DOCUMENT TEXT:
Readers who think that Hamlet is sincerely expressing his own thoughts and feelings in this scene tend to interpret his cruelty to Ophelia as arising out of his disgust with his mother Gertrude for marrying her husband’s murderer, which he has generalized to the whole of her sex (“Frailty, thy name is woman!”).
As editors rarely fail to note in gloss, ‘nunnery’ was Elizabethan slang for ‘brothel’, so Hamlet really tells Ophelia to go to a whorehouse, where, he believes, she belongs. Why does the virtuous Ophelia belong, in Hamlet’s judgement, in a whorehouse? A frequent answer has been that Hamlet so relegates her because of his disillusionment with women resulting from the revelation of his mother’s lustfulness; Gertrude belongs in a whorehouse, since she has been ‘whor’d’ by Claudius (V. ii. 64). Because Gertrude has become a whore, so will Ophelia—and so, in fact, will all women, in the estimation not only of Hamlet but also of those many men of various generations who have quoted—I would say prostituted—the line for the purpose of smugly concurring (and implying Shakespeare’s concurrence) with Hamlet’s estimation of woman’s whorish nature.
Kay Stanton (1994). ‘Hamlet’s Whores’. In Mark Thornton Burnett and John Manning, eds. New Essays on Hamlet, p. 167. New York: AMS.
But in reading the “nunnery” scene, we have to remember the context, which is that Claudius and Polonius have told Ophelia to engage Hamlet in conversation so that they may eavesdrop, and so discover whether Hamlet is really mad.
KING. Sweet Gertrude, leave us too,
For we have closely sent for Hamlet hither,
That he, as ’twere by accident, may here
Affront Ophelia.
Her father and myself, lawful espials,
Will so bestow ourselves that, seeing unseen,
We may of their encounter frankly judge,
And gather by him, as he is behav’d,
If’t be th’affliction of his love or no
That thus he suffers for.

REQUIRED TASKS:
A: From the Hamlet commentary, extract the passage from "But in reading" to "is really mad.".
B: Answer these from the Hamlet commentary:
(i) What Elizabethan slang meaning of "nunnery" do editors note?
(ii) Which two characters told Ophelia to engage Hamlet in conversation?
(iii) Whom does the King ask to leave at the start of his speech?
C: Render this sentence from the Hamlet commentary in Spanish: "Why does the virtuous Ophelia belong, in Hamlet’s judgement, in a whorehouse?"
Use only the Hamlet commentary as your source.

AVAILABLE DATA:
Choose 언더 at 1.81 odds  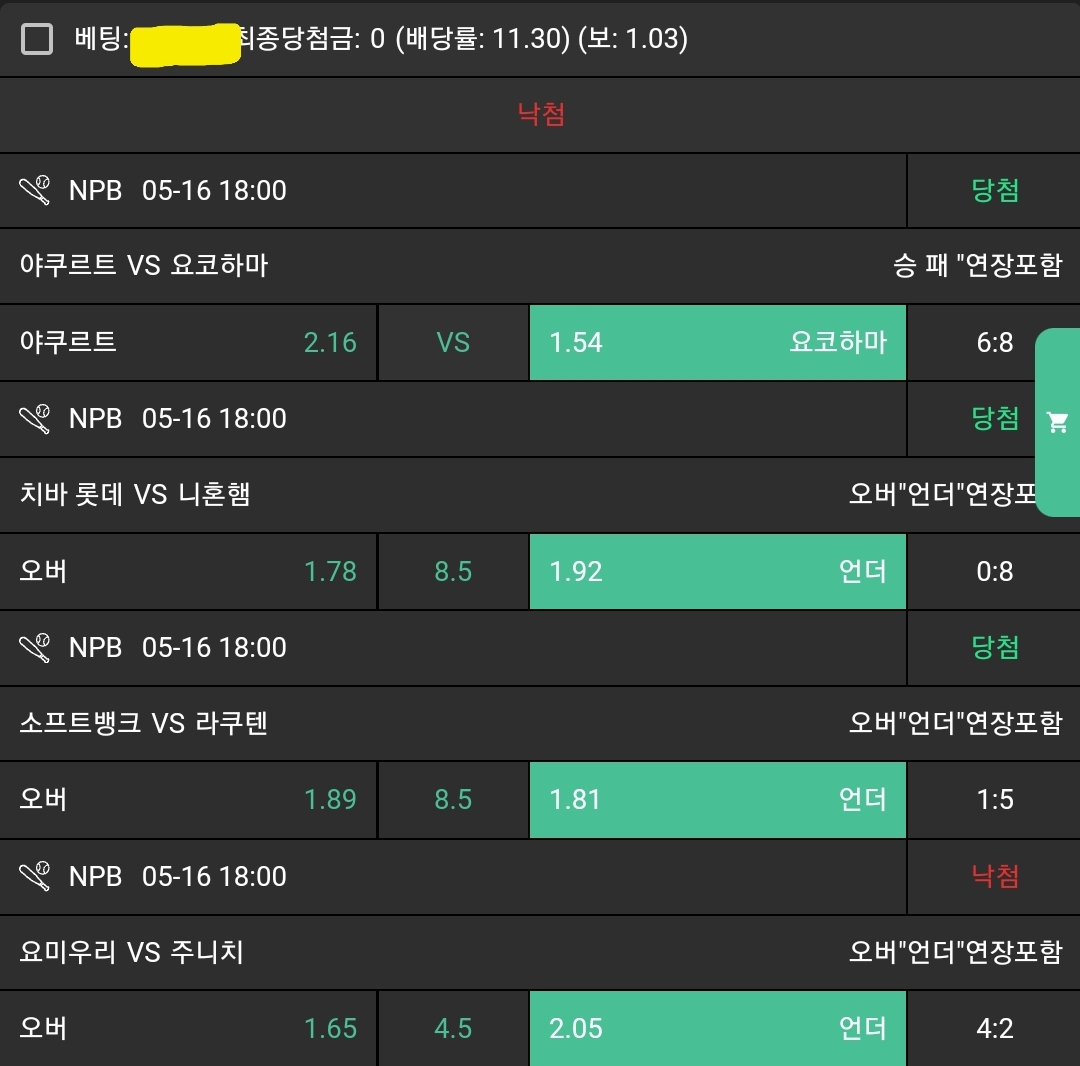(x=717, y=799)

RESULTS OF THE EXERCISE:
A:
But in reading the “nunnery” scene, we have to remember the context, which is that Claudius and Polonius have told Ophelia to engage Hamlet in conversation so that they may eavesdrop, and so discover whether Hamlet is really mad.

B:
(i) Brothel.
(ii) Claudius and Polonius.
(iii) Gertrude.

C: ¿Por qué la virtuosa Ofelia pertenece, a juicio de Hamlet, a un burdel?